See Figure 1 for explanation of bar, line and symbol colors. Endogenous serum PTH declined rapidly and robustly during the PTH and PTHrP infusions, even in the PTHrP 2 pmol/kg/hr group in which serum calcium did not appreciably change. Plasma 1,25(OH)2D did not increase in response to the infusions, and actually decreased by Day 8 for the PTHrP 4 pmol/kg/hr group (p = 0.01).

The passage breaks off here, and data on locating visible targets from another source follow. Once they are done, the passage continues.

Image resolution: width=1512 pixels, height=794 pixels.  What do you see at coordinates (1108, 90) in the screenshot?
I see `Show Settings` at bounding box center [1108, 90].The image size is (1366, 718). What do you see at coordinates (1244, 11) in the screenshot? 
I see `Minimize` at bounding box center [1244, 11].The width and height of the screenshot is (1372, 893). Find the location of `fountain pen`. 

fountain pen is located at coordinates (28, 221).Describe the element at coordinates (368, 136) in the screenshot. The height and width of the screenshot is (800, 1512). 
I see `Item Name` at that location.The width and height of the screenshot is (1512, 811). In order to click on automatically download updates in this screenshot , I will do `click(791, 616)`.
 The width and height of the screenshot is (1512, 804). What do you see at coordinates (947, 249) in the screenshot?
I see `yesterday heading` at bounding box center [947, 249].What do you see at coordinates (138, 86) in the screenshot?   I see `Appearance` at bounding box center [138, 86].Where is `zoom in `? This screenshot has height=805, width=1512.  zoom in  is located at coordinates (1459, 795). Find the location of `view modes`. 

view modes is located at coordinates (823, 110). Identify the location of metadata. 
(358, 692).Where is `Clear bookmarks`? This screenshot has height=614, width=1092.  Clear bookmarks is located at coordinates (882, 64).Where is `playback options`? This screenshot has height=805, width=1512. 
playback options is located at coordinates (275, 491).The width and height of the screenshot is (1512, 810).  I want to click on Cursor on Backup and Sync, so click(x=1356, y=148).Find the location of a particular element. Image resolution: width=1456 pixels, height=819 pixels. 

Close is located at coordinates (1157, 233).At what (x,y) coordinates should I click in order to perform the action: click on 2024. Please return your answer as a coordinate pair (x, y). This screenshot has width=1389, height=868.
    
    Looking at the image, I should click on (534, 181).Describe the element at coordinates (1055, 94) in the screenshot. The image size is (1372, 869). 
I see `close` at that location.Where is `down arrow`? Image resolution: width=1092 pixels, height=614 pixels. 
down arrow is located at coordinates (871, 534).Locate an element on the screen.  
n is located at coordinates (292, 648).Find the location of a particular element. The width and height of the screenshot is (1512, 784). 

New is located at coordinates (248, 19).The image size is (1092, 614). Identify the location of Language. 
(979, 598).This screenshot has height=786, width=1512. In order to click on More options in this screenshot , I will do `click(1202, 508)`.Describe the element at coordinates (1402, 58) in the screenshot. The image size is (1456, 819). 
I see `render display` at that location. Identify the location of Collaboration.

Figure 3. Changes in Renal Calcium and Phosphorus Excretion

See Figure 1 for explanation of bar, line and symbol colors. Fractional Calcium Excretion (Upper Left). The upper light bar represents the fractional calcium excretion (mean ±SD = 6.5) in response to a calcium infusion in which the serum calcium was “clamped” at 10.3 mg/dl, and endogenous PTH suppressed by infusion of calcium chloride (16). Fractional calcium excretion increased significantly (p = 0.002) during the infusion, reflecting the increase in filtered calcium load, but was far below the 6.5% range observed with similar degrees of hypercalcemia and filtered load observed with the calcium clamp, revealing comparable anti-calciuric effects of PTH and PTHrP even at these low doses. 24 Hour Calcium Excretion (Upper Right). 24 hour calcium excretion, expressed as calcium per gm of creatinine, obtained at the conclusion of the study approached the hypercalciuric range. The mean 24-hour urine creatinine in the two MTD groups were 1.06 ± 0.3 and 1.49 ± 0.1 for the PTH and PTHrP groups, respectively. TmP/GFR (Bottom Panel). There were no changes in TmP/GFR, indicating that these low doses of PTH and PTHrP did not induce phosphaturia.

Figure 4

A. Changes in Bone Resorption Markers. See Figure 1 for explanation of bar, line and symbol colors. Both serum NTX and CTX increased rapidly, and significantly in response to low-dose PTH and PTHrP infusion (p < 0.008 and p < 0.0001, respectively), and declined abruptly with cessation of the infusions. B. Changes in Bone Formation Markers. Serum P1NP was suppressed and remained so throughout the 7-day infusions(p< 0.0001), and promptly rebounded with cessation of the infusions (p=0.01). BSAP also declined significantly during the course of the study (p = 0.0001), but less robustly than for P1NP. The significant decline is mostly attributable to the PTHrP 4 pmol/kg/hr group (P=0.001).

Figure 4

A. Changes in Bone Resorption Markers. See Figure 1 for explanation of bar, line and symbol colors. Both serum NTX and CTX increased rapidly, and significantly in response to low-dose PTH and PTHrP infusion (p < 0.008 and p < 0.0001, respectively), and declined abruptly with cessation of the infusions. B. Changes in Bone Formation Markers. Serum P1NP was suppressed and remained so throughout the 7-day infusions(p< 0.0001), and promptly rebounded with cessation of the infusions (p=0.01). BSAP also declined significantly during the course of the study (p = 0.0001), but less robustly than for P1NP. The significant decline is mostly attributable to the PTHrP 4 pmol/kg/hr group (P=0.001).